Si durant le placement un époux meurt, l'adoption peut être également maintenue à l'égard de l'autre à la demande de l'époux survivant avec effet à l'égard du conjoint décédé à la date du décés (notamment avec effets successoraux).

Au contraire si au cours du placement une séparation intervient entre les adoptants, le Tribunal décidera de prononcer l'adoption à l'égard de l'un des deux ou des deux dans l'intérêt exclusif de l'enfant

L'enfant sera destiné à entrer alors dans une famille déjà séparée mais ce qui ne doit pas surprendre puisque cela peut arriver aussi aux enfantsbiologiques d'un couple.

Ces deux cas sont les seuls où l'adoption peut être prononcée en faveur d'un parent isolé.

Par l'effet de l'adoption, l'adopté acquiert le statut d'enfant légitime des adoptants dont il acquiert et transmet le nom.

Avec l'adoption cesse les rapports de l'adopté avec sa famille d'origine, sauf pour les empêchements à mariage pour éviter d'éventuelles relations incestueuses du point de vu biologique.

Il est fait interdiction à l'Etat Civil de faire mention dans les certificats de l'adoption.

La loi prévoit cependant que le mineur en soit informé par ses parents adoptifs qui ont le choix du moment et de la forme de cette information.

Les informations concernant l'identité des parents biologiques peuvent être fournies aux parents adoptifs qui exercent l'autorité parentale sur autorisation du Tribunal des mineurs (pour motif grave) (par exemple pour des renseignements sur les maladies génétiques).

L'adopté n'aura droit de connaître l'identité de ses parents biologique qu’à l'âge de 25 ans.

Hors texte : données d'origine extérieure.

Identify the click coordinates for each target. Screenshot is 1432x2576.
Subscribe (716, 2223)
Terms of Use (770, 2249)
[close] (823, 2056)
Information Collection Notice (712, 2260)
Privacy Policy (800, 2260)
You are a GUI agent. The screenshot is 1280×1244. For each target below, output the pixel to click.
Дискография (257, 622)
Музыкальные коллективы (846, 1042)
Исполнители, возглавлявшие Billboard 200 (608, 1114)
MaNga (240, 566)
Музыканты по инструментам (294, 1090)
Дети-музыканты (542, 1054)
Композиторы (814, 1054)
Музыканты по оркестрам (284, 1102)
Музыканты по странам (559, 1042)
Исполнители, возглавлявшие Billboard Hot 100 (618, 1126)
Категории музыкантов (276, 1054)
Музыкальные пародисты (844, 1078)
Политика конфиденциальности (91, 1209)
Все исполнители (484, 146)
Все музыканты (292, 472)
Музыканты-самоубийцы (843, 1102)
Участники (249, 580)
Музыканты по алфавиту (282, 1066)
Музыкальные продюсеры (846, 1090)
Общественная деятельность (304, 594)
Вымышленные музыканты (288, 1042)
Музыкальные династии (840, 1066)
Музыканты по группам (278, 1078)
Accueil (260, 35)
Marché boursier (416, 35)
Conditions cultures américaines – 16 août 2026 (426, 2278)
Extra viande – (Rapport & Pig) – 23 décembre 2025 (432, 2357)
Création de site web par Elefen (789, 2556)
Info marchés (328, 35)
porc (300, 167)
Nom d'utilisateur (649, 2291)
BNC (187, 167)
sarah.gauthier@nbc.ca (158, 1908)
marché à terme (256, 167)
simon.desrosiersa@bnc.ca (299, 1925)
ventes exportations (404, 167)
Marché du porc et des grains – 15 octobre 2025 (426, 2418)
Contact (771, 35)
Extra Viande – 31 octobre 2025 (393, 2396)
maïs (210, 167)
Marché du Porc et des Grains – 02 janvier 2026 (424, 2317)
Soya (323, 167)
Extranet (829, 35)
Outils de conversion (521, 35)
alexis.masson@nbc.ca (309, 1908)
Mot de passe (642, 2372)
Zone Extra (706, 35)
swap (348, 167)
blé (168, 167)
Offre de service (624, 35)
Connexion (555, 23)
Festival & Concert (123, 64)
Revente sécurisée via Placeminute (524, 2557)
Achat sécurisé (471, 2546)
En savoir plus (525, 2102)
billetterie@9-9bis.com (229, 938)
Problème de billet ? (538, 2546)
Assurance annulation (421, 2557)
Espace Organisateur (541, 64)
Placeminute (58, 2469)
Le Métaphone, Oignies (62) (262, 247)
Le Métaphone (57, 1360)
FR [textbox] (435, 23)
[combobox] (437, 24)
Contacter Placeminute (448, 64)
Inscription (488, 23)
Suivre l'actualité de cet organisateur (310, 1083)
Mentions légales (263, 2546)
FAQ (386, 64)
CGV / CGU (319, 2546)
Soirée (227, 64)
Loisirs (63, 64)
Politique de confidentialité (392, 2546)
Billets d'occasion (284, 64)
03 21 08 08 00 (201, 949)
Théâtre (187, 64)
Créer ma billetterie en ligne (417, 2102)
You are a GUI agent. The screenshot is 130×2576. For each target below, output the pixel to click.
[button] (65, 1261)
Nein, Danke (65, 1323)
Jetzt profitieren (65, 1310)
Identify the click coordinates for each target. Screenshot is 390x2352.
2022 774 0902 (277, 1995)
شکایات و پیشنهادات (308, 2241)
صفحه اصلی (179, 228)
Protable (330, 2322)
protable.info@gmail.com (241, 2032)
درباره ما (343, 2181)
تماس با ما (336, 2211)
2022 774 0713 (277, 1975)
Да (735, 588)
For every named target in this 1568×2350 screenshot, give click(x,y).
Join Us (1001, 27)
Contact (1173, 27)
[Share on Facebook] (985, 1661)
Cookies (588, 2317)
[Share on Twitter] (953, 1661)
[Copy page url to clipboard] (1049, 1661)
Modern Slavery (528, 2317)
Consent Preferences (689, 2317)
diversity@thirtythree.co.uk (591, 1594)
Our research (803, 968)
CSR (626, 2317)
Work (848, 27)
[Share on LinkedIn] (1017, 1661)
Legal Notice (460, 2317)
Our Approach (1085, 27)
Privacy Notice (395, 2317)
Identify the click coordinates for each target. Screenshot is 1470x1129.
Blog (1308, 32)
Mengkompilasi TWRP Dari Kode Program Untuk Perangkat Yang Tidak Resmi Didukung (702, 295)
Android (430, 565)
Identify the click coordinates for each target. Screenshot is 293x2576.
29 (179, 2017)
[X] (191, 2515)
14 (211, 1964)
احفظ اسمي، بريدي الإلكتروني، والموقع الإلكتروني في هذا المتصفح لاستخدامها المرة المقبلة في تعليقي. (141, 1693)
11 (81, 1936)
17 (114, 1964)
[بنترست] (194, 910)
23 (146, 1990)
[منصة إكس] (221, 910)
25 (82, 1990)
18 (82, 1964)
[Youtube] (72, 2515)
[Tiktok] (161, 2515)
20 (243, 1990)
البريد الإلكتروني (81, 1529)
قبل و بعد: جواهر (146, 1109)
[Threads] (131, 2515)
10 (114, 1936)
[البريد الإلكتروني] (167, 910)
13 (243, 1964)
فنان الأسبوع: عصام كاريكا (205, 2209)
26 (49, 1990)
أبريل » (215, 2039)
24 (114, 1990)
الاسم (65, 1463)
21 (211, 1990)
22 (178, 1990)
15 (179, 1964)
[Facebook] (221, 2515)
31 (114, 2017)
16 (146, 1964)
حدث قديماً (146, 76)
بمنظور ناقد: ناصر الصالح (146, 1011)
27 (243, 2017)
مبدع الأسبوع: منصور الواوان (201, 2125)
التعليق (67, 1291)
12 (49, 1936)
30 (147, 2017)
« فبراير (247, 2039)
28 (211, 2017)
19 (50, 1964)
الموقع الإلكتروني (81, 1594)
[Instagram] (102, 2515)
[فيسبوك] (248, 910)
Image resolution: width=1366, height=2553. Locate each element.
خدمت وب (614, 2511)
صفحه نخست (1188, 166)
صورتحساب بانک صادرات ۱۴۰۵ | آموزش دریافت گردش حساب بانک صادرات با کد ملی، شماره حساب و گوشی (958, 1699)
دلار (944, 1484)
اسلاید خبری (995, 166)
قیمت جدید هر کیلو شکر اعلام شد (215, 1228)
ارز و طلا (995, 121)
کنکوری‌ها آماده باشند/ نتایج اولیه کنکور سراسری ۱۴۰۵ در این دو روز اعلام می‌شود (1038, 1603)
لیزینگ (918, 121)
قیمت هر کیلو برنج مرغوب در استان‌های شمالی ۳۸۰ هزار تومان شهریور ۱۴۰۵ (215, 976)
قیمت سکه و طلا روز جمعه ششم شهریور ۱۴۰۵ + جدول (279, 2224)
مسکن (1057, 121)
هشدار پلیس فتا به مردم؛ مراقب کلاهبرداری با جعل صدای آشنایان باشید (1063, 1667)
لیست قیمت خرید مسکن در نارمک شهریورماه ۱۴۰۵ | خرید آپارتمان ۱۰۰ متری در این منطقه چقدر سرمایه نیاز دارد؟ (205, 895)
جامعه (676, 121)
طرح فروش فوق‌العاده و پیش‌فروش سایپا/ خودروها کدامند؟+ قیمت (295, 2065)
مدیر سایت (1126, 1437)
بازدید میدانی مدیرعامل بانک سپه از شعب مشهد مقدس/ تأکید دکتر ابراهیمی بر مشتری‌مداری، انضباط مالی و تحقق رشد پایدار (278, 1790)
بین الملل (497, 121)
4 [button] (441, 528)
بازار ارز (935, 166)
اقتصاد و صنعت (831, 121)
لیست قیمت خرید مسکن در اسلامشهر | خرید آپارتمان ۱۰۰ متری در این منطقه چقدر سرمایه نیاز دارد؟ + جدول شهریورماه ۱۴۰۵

Il peut demander à connaître l'identité de ses parents biologiques auparavant dès l'âge de 18 ans s'il existe des motifs graves tenant à sa santé psychologique ou physiologique qui serait évaluée par le Tribunal des mineurs.

En conclusion, les deux pays transalpins avec de fortes racines communes sur le plan juridique se sont dotés de procédures d'adoptions assez proches qui se sont différenciées avec le temps.

Reste cependant l'existence de fond du principe de l'intérêt supérieur de l’enfant.